Since this discovery I have been wracking my brain to figure out how this has come about. I had always had a problem watching real violence and suffering, I’ve never been able to watch the nightly news or any of those reality TV shows based in hospitals that showcase human suffering as cheap entertainment. That thick scarlet line between reality and fantasy has continuously shone brightly and unlike many of my friends that were fellow gorehounds, I never searched out the legendary Faces of Death. For those who are not in the know, Faces of Death is a mondo style movie with realistic scenes of (yes, you guessed you, you clever things!) death, interspersed with genuine footage of murder, deaths both of our fellow human beings and other creatures we share the planet with and grainy shots of human suffering, from wartime footage of Hitler inspiring the masses to the napalming of Vietnam. This never seemed like a form of entertainment to me, even though I knew a good forty percent of the movie was faked. The pain, suffering, death and destruction just wasn’t fun if someone was really getting hurt and it was no longer “safe”.

Oh noes!! Michael Ironside made mai hed splode!!! (Scanners 1981)

Is it my own fragile mortality that forces me to half turn away from the gallons of Karo flavoured blood and slabs of latex lovingly created in the image of human flesh? Is it perhaps the strong voice of my inner maternal instinct that causes me shrink away from scenes of beautifully choreographed torture and violence? Is it perhaps some sort of awoken with age social conscious of the real atrocities that my fellow human beings are more than capable and possibly somewhere out there carrying out that causes my heart rate to increase to the point I feel close to vomiting when the chorus of screams from the beautiful young actress on the screen is mutilated by the hand of her on screen villain and a whole team of CGI wizards? What is it that is turning me into the very vision of my Mother on the couch, her hand obscuring her eyes and her feet pulled in tight to her body to avoid the grasp of cold hands clutching at her from under the furniture? What the hell is it that is turning me into a big pussy?!

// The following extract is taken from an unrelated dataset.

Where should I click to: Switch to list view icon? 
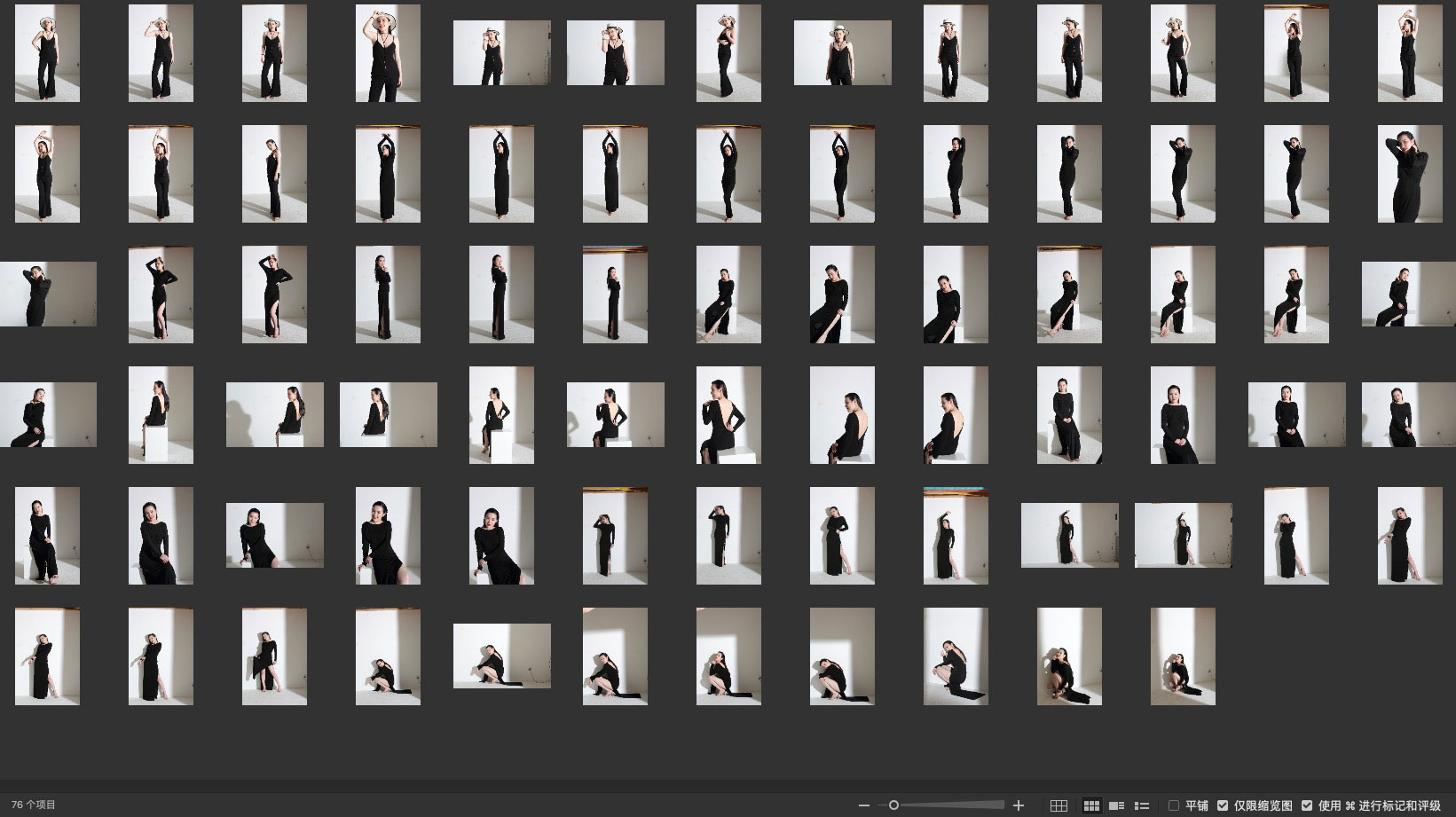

It has gotten to the point that despite, glowing reviews and stills saturated with absolutely glorious and gory beauty are not enough to take that leap into watching certain films. There are a handful of new movies that are critically acclaimed for their brutal new vision, the veritable new breath that the genre has so desperately needed, especially in a time where remakes are running rampant. Films such as Frontiere(s), Inside and Martyrs have all been side stepped at every given opportunity to watch them and instead I have made do with something else I know for a fact pales in comparison, in both quality and intelligence. My fingers have dangled teasingly on the slick plastic of the DVD cases and that thirteen year old voice rings out in my head, daring me to take it to the counter and rent it, but I am a grown up and am impervious to the taunts, even if they are coming from myself.

The food is always the best at the Captain's table! Zombies say "OM NOM NOM NOM !!!" (Day of the Dead 1985)

The good news is that I can still endure supernatural or just out and out stupid gore as was recently proven by sitting through Laid to Rest. (Keep your peepers peeled for an upcoming review) There was plenty of the claret stuff splashed around and even some disgustingly enjoyable kills which rekindled the love of those silent prowling maniacs that seemed to inhabit the brightly lit shelves of the video store in the eighties. So at least I now know that so long as the entrails are being used like bunting for a small child’s party or the plasma is being sprayed by the hands of some gribbly creature or even if the killer that is hacking the upper portion of his victim’s head off with a rusty axe is doing so in jovial manner; I am still okay and my inner gorehound can be sated and not have to mock me for being old and wussy. . much like my poor Mum was all those years ago. . .sorry Mum, I guess karma did rear up and bite me in the ass in the long run.